**EXERCISE REQUIREMENTS**
Copy out all of the following material line for line, with no changes.

**ENTRIES SUPPLIED**
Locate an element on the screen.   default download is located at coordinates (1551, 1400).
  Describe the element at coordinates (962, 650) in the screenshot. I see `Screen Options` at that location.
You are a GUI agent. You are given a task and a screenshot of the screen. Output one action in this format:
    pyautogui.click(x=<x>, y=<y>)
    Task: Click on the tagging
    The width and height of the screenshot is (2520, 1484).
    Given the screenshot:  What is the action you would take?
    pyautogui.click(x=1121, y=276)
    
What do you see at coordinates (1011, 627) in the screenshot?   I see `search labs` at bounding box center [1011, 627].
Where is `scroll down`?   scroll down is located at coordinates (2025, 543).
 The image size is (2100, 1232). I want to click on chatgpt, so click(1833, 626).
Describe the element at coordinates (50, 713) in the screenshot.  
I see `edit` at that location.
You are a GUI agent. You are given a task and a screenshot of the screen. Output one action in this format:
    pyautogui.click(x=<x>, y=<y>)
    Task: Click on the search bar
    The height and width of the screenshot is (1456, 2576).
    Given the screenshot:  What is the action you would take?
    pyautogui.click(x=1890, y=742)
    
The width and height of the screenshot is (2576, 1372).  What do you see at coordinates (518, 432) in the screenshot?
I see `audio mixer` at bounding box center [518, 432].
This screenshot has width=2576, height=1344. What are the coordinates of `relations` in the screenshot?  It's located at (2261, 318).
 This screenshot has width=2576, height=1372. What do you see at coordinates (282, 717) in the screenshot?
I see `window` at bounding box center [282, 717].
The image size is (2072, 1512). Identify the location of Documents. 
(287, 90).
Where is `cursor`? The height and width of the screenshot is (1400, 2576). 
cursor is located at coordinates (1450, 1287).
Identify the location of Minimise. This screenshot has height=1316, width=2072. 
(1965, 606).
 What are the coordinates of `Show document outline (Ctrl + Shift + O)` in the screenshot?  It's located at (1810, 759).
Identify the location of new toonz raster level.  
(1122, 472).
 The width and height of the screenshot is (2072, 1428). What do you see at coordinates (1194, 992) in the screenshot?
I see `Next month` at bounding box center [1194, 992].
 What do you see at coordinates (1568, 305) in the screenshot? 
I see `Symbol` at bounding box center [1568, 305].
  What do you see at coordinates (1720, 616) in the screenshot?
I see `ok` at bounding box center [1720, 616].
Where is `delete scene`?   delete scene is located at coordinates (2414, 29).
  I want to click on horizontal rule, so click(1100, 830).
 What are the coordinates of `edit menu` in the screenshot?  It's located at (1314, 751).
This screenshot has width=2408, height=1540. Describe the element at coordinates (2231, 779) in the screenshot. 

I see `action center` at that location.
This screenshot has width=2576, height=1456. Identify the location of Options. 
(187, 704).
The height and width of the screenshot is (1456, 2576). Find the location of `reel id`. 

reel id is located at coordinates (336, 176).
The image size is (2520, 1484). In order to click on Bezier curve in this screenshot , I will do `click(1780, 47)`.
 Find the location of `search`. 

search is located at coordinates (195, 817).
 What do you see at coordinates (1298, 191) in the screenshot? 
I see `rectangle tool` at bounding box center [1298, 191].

**PROBLEM SOLUTION**
Locate an element on the screen.   default download is located at coordinates (1551, 1400).
  Describe the element at coordinates (962, 650) in the screenshot. I see `Screen Options` at that location.
You are a GUI agent. You are given a task and a screenshot of the screen. Output one action in this format:
    pyautogui.click(x=<x>, y=<y>)
    Task: Click on the tagging
    The width and height of the screenshot is (2520, 1484).
    Given the screenshot:  What is the action you would take?
    pyautogui.click(x=1121, y=276)
    
What do you see at coordinates (1011, 627) in the screenshot?   I see `search labs` at bounding box center [1011, 627].
Where is `scroll down`?   scroll down is located at coordinates (2025, 543).
 The image size is (2100, 1232). I want to click on chatgpt, so click(1833, 626).
Describe the element at coordinates (50, 713) in the screenshot.  
I see `edit` at that location.
You are a GUI agent. You are given a task and a screenshot of the screen. Output one action in this format:
    pyautogui.click(x=<x>, y=<y>)
    Task: Click on the search bar
    The height and width of the screenshot is (1456, 2576).
    Given the screenshot:  What is the action you would take?
    pyautogui.click(x=1890, y=742)
    
The width and height of the screenshot is (2576, 1372).  What do you see at coordinates (518, 432) in the screenshot?
I see `audio mixer` at bounding box center [518, 432].
This screenshot has width=2576, height=1344. What are the coordinates of `relations` in the screenshot?  It's located at (2261, 318).
 This screenshot has width=2576, height=1372. What do you see at coordinates (282, 717) in the screenshot?
I see `window` at bounding box center [282, 717].
The image size is (2072, 1512). Identify the location of Documents. 
(287, 90).
Where is `cursor`? The height and width of the screenshot is (1400, 2576). 
cursor is located at coordinates (1450, 1287).
Identify the location of Minimise. This screenshot has height=1316, width=2072. 
(1965, 606).
 What are the coordinates of `Show document outline (Ctrl + Shift + O)` in the screenshot?  It's located at (1810, 759).
Identify the location of new toonz raster level.  
(1122, 472).
 The width and height of the screenshot is (2072, 1428). What do you see at coordinates (1194, 992) in the screenshot?
I see `Next month` at bounding box center [1194, 992].
 What do you see at coordinates (1568, 305) in the screenshot? 
I see `Symbol` at bounding box center [1568, 305].
  What do you see at coordinates (1720, 616) in the screenshot?
I see `ok` at bounding box center [1720, 616].
Where is `delete scene`?   delete scene is located at coordinates (2414, 29).
  I want to click on horizontal rule, so click(1100, 830).
 What are the coordinates of `edit menu` in the screenshot?  It's located at (1314, 751).
This screenshot has width=2408, height=1540. Describe the element at coordinates (2231, 779) in the screenshot. 

I see `action center` at that location.
This screenshot has width=2576, height=1456. Identify the location of Options. 
(187, 704).
The height and width of the screenshot is (1456, 2576). Find the location of `reel id`. 

reel id is located at coordinates (336, 176).
The image size is (2520, 1484). In order to click on Bezier curve in this screenshot , I will do `click(1780, 47)`.
 Find the location of `search`. 

search is located at coordinates (195, 817).
 What do you see at coordinates (1298, 191) in the screenshot? 
I see `rectangle tool` at bounding box center [1298, 191].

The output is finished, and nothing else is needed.